At Mt. Folly, we rotationally graze our cattle, mimicking buffalo, and have been doing this for decades. Because of the beeves manure and sharp hooves, this practice builds organic matter in pasture soils. We also graze the cattle on the cover crops planted on crop ground.
According to Gabe Brown, Allan Savory, and our own data, animals are crucial for building soil carbon. Mimicking bison and other ungulates, cattle become part of the food web. Their herding instinct, coupled with their manure and group trampling tendency, improve the soil, allowing it to return to its original place in the ecologic system — a carbon sink.

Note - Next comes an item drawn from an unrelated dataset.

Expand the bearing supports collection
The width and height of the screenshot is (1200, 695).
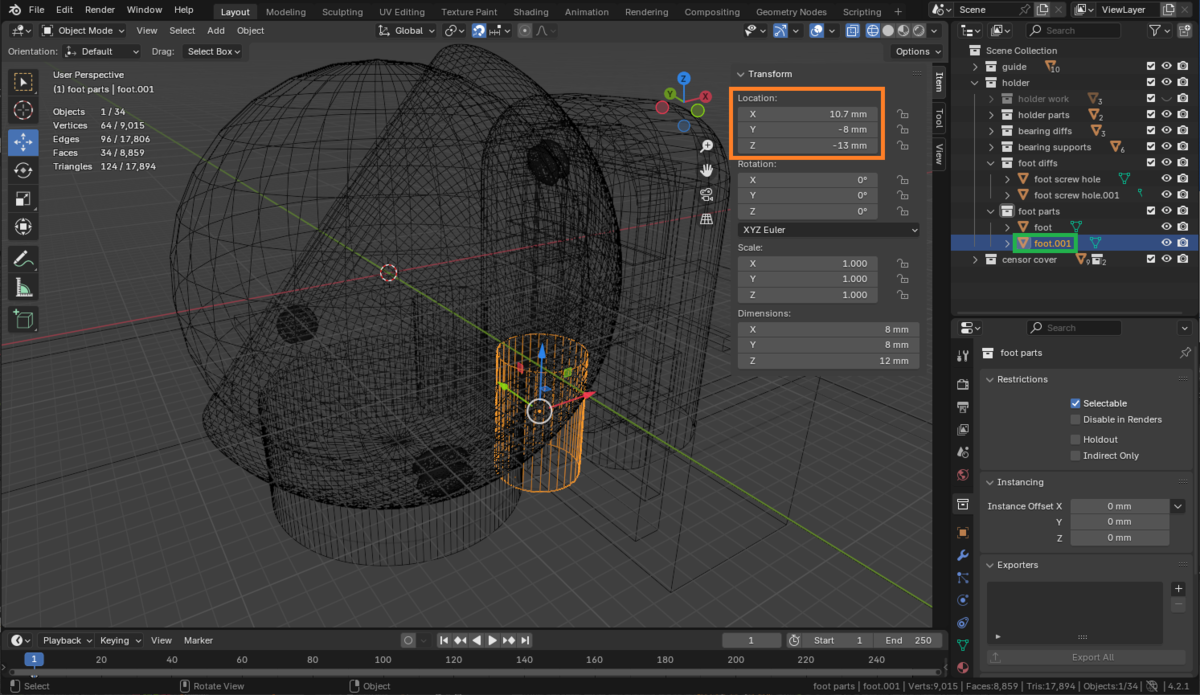(992, 147)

Next, after the cash crop is harvested, we plant cover crops on all crop land, achieving the goal of having the soil covered year-round. In addition to their complex root system, with mycorrhizal fungi and other soil microbes feeding the soil biology, the cash crop plants followed by cover crop plants all photosynthesize, turning atmospheric carbon into food and nourishing the soil’s biology. This system returns oxygen to the atmosphere.
Thirdly, we reduce or eliminate tillage wherever we can. As organic farmers, this is the most challenging task for climate and stable soil carbon.
Finally, we plant trees on the farm’s steep hillsides, making up about a quarter of the farm’s acreage. Our mixed species timber stands are managed with input from a professional forester, so that trees are kept growing, sequestering carbon as they grow.